### What is needed
Pictures in the material below are to be left out, and only the lines from the line with "Task: Click the" up to and including the line with "The image size" are to be written out exactly.

### Records for the task
+---+

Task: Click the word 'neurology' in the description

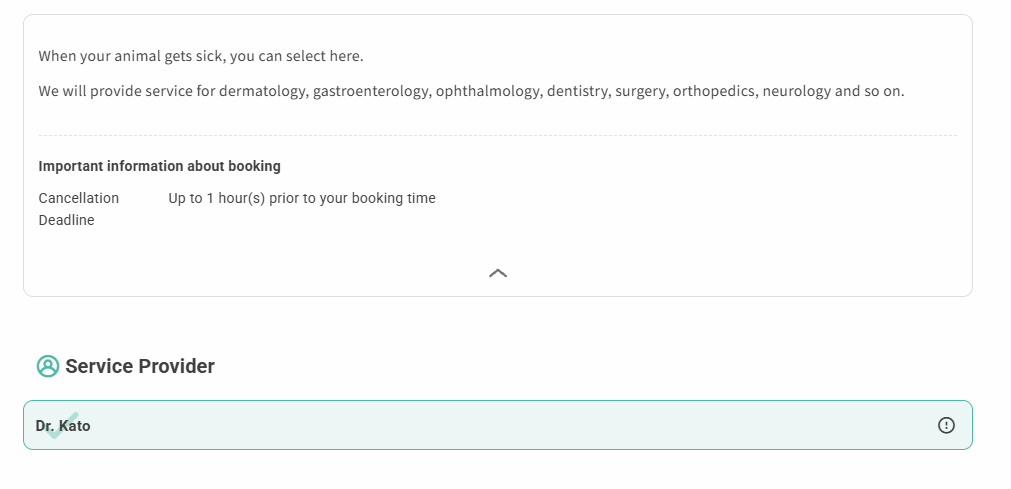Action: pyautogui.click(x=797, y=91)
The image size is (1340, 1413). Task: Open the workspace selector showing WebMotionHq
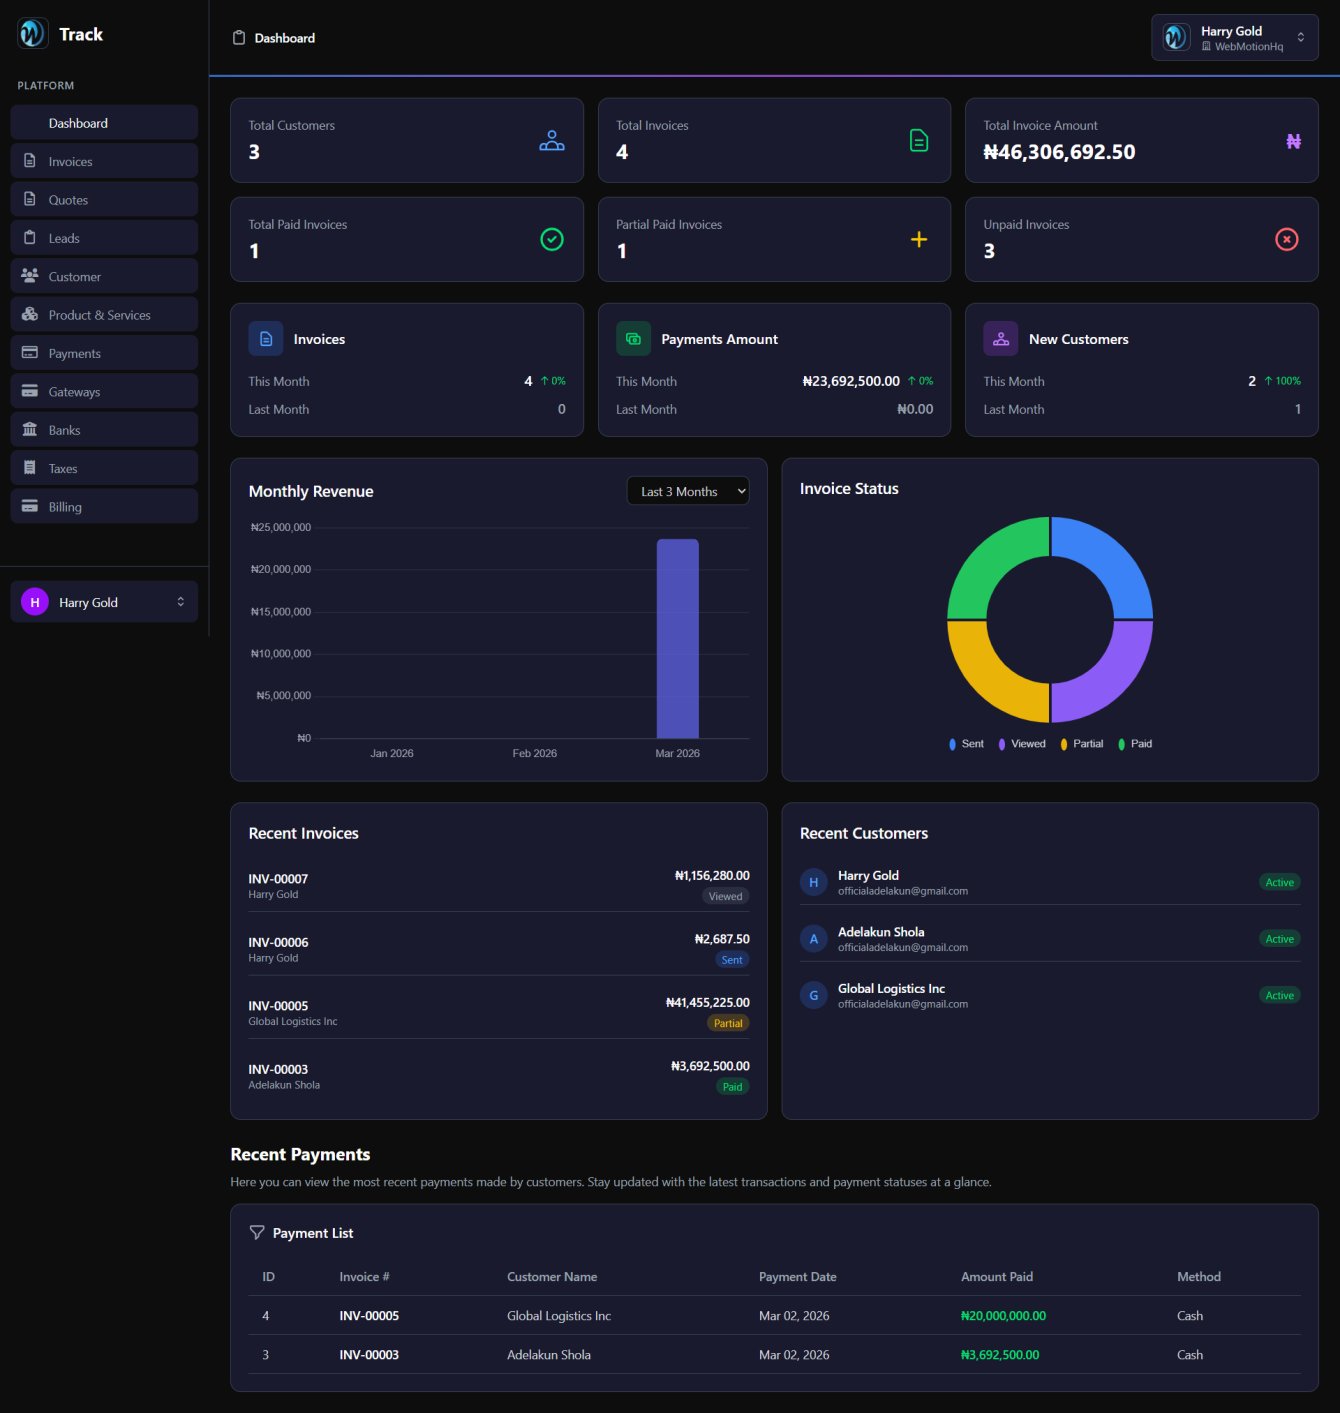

+---+

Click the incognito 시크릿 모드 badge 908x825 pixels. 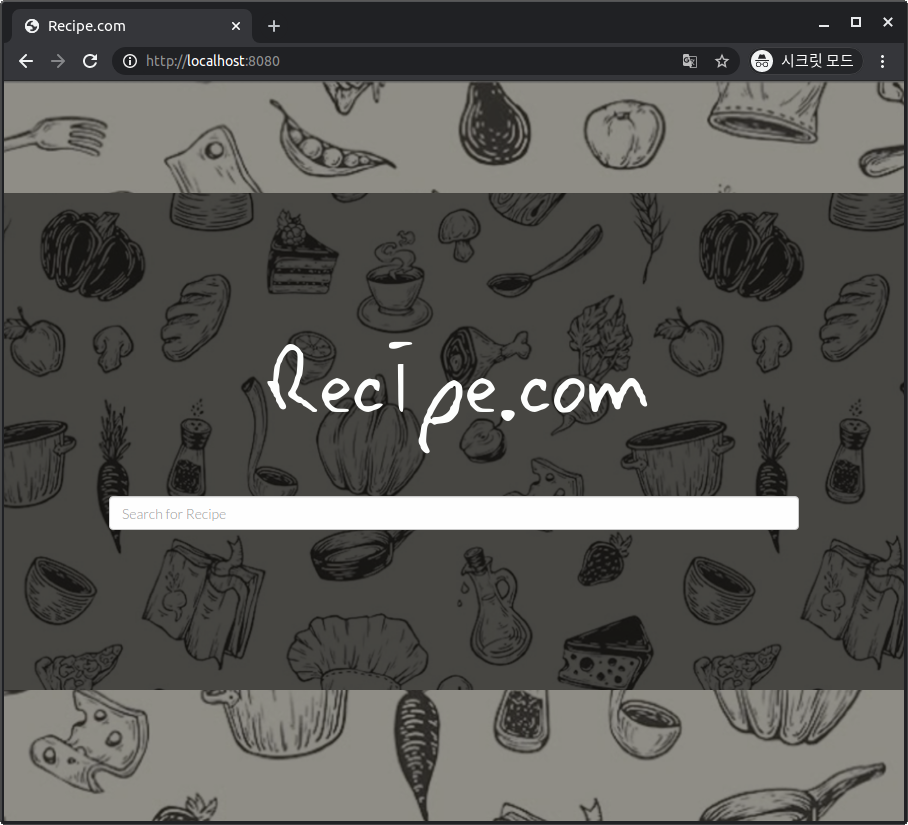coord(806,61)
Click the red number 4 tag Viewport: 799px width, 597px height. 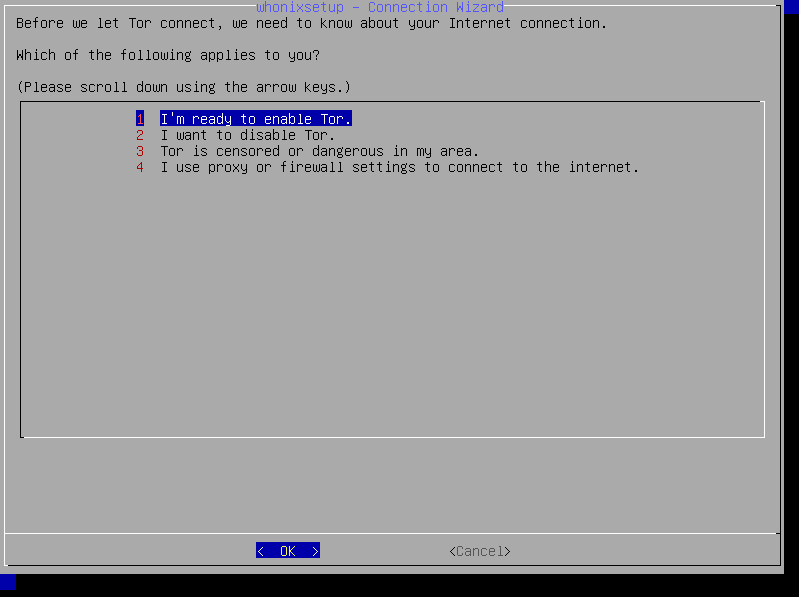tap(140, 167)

+---+

### Output of the exercise
Task: Click the word 'neurology' in the description

Action: pyautogui.click(x=797, y=91)
The image size is (1340, 1413). Task: Open the workspace selector showing WebMotionHq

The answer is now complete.